On the online side, things don’t look quite as rosy. 22% of e-commerce shopping cart are abandoned due to site crashes during checkout, and 8% are dumped because of dissatisfaction with the payment methods offered. Clearly, e-commerce has some work to do. PSPs will have to remain committed to facilitating quick, reliable payments for retail and online merchants as payment forms continue to expand in the future.
2. Instant Gratification – Consumers can make quick P2P payments wherever and however it suits them – from using a stand alone app such as Venmo, or during a messaging session with a friend on Snapchat. P2P platforms have made their fame as a quick and easy way to send money, but there’s an interesting dichotomy in this time frame. Completing a transaction is instantaneous from the sender’s end, but recipients may wait up to 72 hours to receive their funds. It takes time to transfer money into bank accounts, especially when weekend days are involved. Consumers grumble about this lag time, but so far they have accepted it. After all, those are the rules, and the system (usually) works as expected.

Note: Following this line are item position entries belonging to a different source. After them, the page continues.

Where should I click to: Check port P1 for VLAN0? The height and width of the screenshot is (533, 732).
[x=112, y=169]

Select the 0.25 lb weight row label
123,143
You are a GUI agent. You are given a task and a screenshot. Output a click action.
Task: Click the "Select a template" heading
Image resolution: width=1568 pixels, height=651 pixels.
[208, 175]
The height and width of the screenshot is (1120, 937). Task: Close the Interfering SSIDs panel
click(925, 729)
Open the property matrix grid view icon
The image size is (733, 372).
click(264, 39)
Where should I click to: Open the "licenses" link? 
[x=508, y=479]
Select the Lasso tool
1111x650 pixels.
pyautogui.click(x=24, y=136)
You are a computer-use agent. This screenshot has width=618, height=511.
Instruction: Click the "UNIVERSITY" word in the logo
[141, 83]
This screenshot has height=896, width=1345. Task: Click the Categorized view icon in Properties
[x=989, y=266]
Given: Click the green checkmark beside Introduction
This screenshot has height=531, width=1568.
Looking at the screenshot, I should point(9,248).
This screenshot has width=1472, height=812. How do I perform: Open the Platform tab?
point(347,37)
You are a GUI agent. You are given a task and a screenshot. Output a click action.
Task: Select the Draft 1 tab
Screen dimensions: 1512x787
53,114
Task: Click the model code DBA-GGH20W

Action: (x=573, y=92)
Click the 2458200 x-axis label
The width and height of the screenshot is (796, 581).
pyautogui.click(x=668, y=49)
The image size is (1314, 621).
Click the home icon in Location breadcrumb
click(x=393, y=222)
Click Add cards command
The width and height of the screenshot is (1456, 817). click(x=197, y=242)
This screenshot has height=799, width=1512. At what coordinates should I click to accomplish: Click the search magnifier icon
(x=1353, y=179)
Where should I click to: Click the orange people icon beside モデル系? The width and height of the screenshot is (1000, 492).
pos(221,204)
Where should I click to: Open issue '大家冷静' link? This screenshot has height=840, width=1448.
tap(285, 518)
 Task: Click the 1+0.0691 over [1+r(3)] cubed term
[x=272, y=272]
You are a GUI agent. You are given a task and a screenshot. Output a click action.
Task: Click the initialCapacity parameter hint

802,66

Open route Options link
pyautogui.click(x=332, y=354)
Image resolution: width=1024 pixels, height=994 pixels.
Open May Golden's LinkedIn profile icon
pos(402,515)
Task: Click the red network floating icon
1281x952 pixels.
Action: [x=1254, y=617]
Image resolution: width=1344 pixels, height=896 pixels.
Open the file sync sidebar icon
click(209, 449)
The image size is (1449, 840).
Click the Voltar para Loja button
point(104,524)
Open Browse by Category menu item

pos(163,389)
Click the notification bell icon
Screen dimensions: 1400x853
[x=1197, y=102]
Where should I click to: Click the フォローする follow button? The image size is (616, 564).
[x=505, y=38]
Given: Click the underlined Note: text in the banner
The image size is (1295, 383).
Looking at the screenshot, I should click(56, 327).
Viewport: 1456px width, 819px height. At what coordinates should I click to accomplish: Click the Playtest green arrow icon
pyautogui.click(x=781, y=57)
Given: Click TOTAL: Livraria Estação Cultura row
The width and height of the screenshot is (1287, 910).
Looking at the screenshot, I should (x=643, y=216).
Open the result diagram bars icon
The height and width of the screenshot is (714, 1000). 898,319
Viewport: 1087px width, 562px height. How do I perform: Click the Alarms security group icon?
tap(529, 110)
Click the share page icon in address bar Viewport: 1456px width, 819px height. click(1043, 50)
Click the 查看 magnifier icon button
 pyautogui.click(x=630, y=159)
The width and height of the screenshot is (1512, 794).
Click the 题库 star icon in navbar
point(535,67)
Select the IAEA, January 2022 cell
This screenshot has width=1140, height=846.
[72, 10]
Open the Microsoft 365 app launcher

What does this mean for merchant payments? Consumers expect things to work as they should. They have no tolerance for delays caused by inferior software design, poorly functioning POS hardware, or merchant error. It’s important to provide merchants with user-friendly, reliable and effective POS systems, and to make sure online shopping sites are updated and efficient.
3. Debit Dependence – While credit cards form the majority of retail transactions in the US, the situation is flipped in P2P payments. Most P2P platforms are based on debit to debit transactions, or on bank account funding. It’s a disadvantage for consumers to use credit cards as their funding source, as there is usually a charge in doing so. For instance, Venmo is free for debit or bank account transfers, but charges 3% for credit card funding.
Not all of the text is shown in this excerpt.